TOKYO Japan's ruling party picks a new prime minister on Monday and little suggests that the nation's sixth leader in five years will have the necessary vision, power or time to tackle a long list of economic ills while coping with a nuclear crisis.
Trade Minister Banri Kaieda, 62, appears to have the lead ahead of the vote by Democratic Party of Japan (DPJ) lawmakers but a run-off is likely as none of the five contenders to succeed outgoing Prime Minister Naoto Kan seems set to win a majority in a first-round vote.
Whoever wins will have to cope with a resurgent yen that threatens exports, forge a new energy policy while ending the worst nuclear crisis since Chernobyl, and find funds to rebuild from the devastating March 11 tsunami at a time when ballooning public debt has already triggered a credit downgrade.
Like Kan, the new leader faces a divided parliament and internal party rifts, raising concerns that he will join a gallery of short-lived prime ministers. No Japanese prime minister has lasted much more than a year since 2006.
"Although the Kan administration, which was enveloped in a sense of deadlock, has finally decided to step down and a new government will begin, frankly, hopes are not growing," said a weekend editorial in the Tokyo Shimbun, a metropolitan daily.
The Democrats swept to power two years ago promising to change how Japan is ruled.
But the party quickly lost momentum, dogged by internal divisions and a hung parliament as its novice team confronted the global financial crisis and the March disaster that left 20,000 dead or missing and pushed the economy back into recession.
A win by Kaieda could unsettle investors worried about Japan's bulging debt, already twice the size of its $5 trillion economy, given his reluctance to endorse tax hikes to pay for reconstruction from the March tsunami.
Moody's Investors Service cut Japan's sovereign credit rating last week citing a buildup of public debt and a lack of leadership and a long-term strategy to cope with its fiscal challenges.
Despite differences over policies such as whether to raise taxes to pay for rebuilding and how to secure opposition cooperation, none of the five candidates has presented a detailed vision of how to end Japan's decades of stagnation and revitalise the world's third-biggest economy.
The party's lack of a common voice on reconstruction funding, taxes in general and an economic growth strategy means none of the would-be prime ministers is likely to take any bold action given the risk of alienating backbenchers and voters.
Instead, the leadership contest has become a battle between allies and critics of Ichiro Ozawa, a 69-year-old political mastermind who heads the party's biggest group even as he faces trial on charges of misreporting political donations.
Ozawa's backing of Kaieda put the minister, who was responsible for oversight of the nuclear industry, ahead of a field that includes Finance Minister Yoshihiko Noda, 54, a fiscal conservative favoured by investors, and foreign minister Seiji Maehara, 49, the most popular with ordinary voters.

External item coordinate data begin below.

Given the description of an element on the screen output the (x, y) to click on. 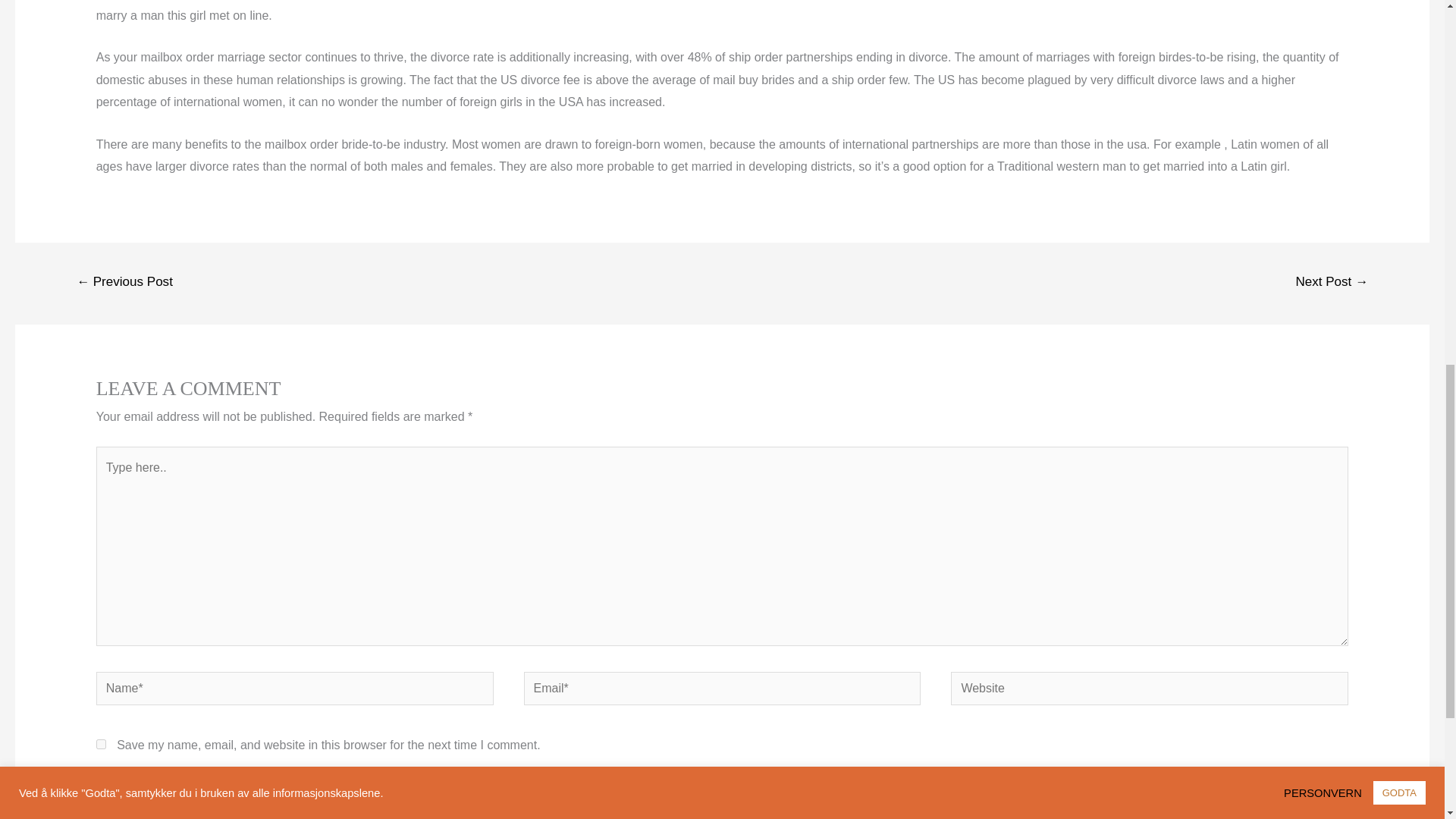
yes (101, 744)
Given the description of an element on the screen output the (x, y) to click on. 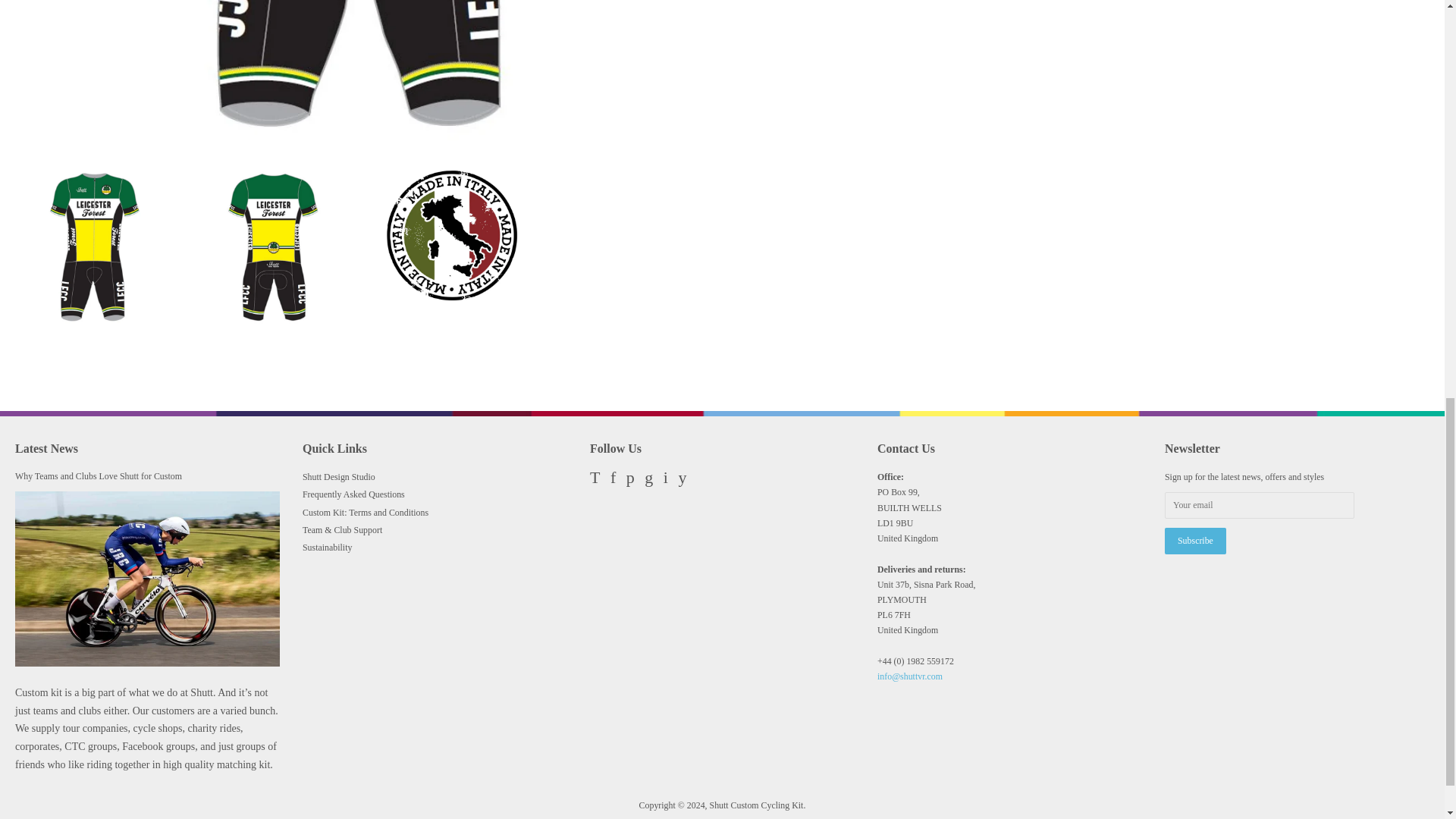
Custom Kit: Terms and Conditions (365, 511)
Shutt Design Studio (338, 476)
Subscribe (1194, 540)
Shutt Custom Cycling Kit on Twitter (594, 480)
Latest News (46, 447)
Why Teams and Clubs Love Shutt for Custom (98, 475)
Frequently Asked Questions (353, 493)
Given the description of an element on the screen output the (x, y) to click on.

Noda and Maehara, who share a similar party power base, are jostling for second place with farm minister Michihiko Kano, 69, who lacks public appeal or clear policies.
The fifth candidate, former transport minister Sumio Mabuchi, 51, is well behind.
One of the new leader's first challenges will be seeking opposition help in parliament, where the opposition controls the upper house and can block legislation. Maehara and Noda have floated the idea of a "grand coalition" with opposition rivals -- although the two biggest opposition groups have been cool.
Kaieda says he's not keen on that strategy.